As an investor, there’s nothing I like more than buying bargain stocks when prices are cheap. We had a great opportunity in March, and I hope canny investors took it. With the FTSE 100 now recovering to stand at 6,350 today, there’s another opportunity on offer.
I reckon investors like me can still pick up top FTSE 100 stocks at bargain prices. After last week’s Pfizer vaccine news, and the Moderna vaccine news announced yesterday, the outlook for 2021 is that bit brighter.
Goldman Sachs certainly thinks so. It reckons the FTSE 100 will rise 14% by the end of next year, due to monetary stimulus and a global economic recovery. That would lift it to around 7,250 from today’s level. The Pfizer and Moderna vaccines have logistical issues, but there are also others in the pipeline. I’m feeling more optimistic, and here are two stocks I’d buy to play the next leg of the recovery.
I like the BP share price
The BP (LSE: BP) share price crashed along with the oil price during lockdown. But Goldman Sachs reckons it could hit to $65 a barrel next year (up from $44 today). If so, this bargain stock could fly.
Climate change is arguably a bigger challenge than Covid, as the shift to renewables accelerates. However, I still believe wind, solar, and hydrogen have a long way to go before they can shift fossil fuels from the heart of the world economy. Just 3% of the world’s cars are electric, and none of its jet planes. BP may face a tough transition, but when the pandemic eases, oil demand will inevitably surge.
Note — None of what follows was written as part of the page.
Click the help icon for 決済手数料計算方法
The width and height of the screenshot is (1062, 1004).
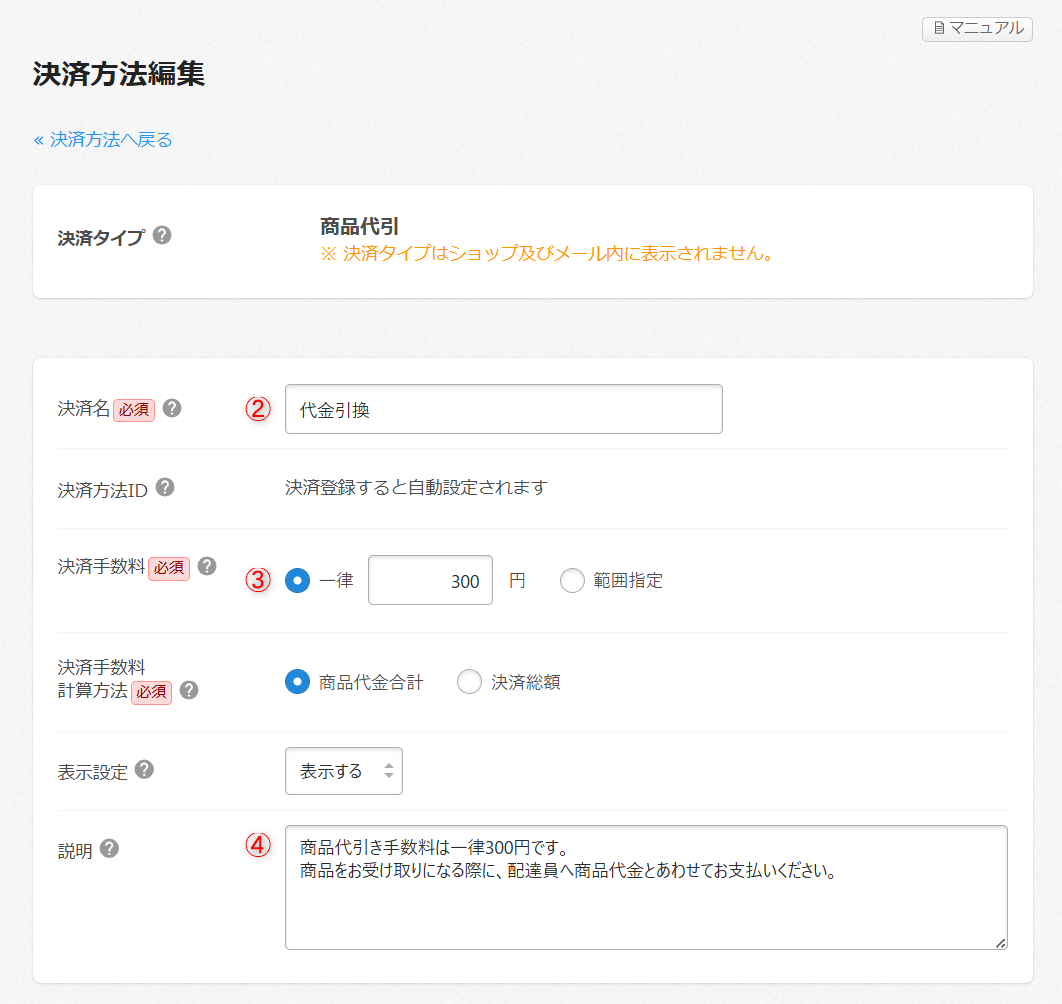[188, 691]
The BP share price is down by half this year, which makes it look like a bargain stock to me. It currently yields a mighty 6.6%, and is the second biggest income payer on the FTSE 100, after British American Tobacco.
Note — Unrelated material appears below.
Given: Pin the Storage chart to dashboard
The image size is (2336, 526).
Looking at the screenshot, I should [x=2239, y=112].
I’d buy this bargain stock too
I would also consider buying another top FTSE 100 dividend stock, mining giant BHP Group (LSE: BHP). If the world does escape Covid-19 next year, this will also liberate demand for natural resources stocks.
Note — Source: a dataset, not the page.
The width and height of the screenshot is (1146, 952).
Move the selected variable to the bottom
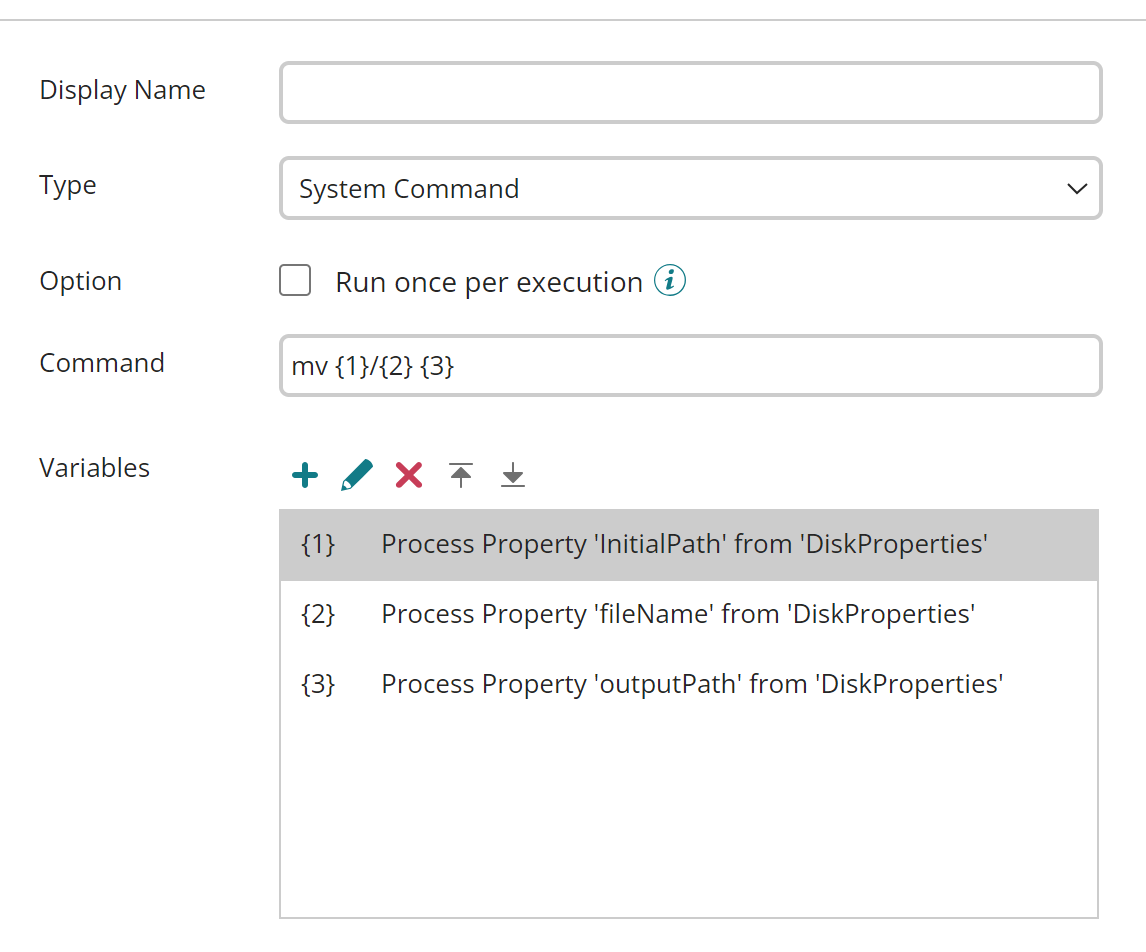point(512,474)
China, the world’s biggest consumer of commodities, is already on the way back, helping BHP post a 7.2% rise in first-quarter iron ore production. Just remember that there are political risks on this front. China threatened Australian coal imports after the government called for a Covid-19 enquiry, and BHP has large deposits in the country.
The BHP share price has fully recovered from the March crash, and now trades at similar levels to the start of the year. I still reckon it’s a bargain stock, trading at just 12 times earnings. In return, it will give me a juicy yield of 5.6% a year, covered 1.5 times by company earnings.
These numbers make BHP Group look a buy to me. If the vaccines live up to their billings and the world gets back to work, this bargain stock could spearhead the recovery.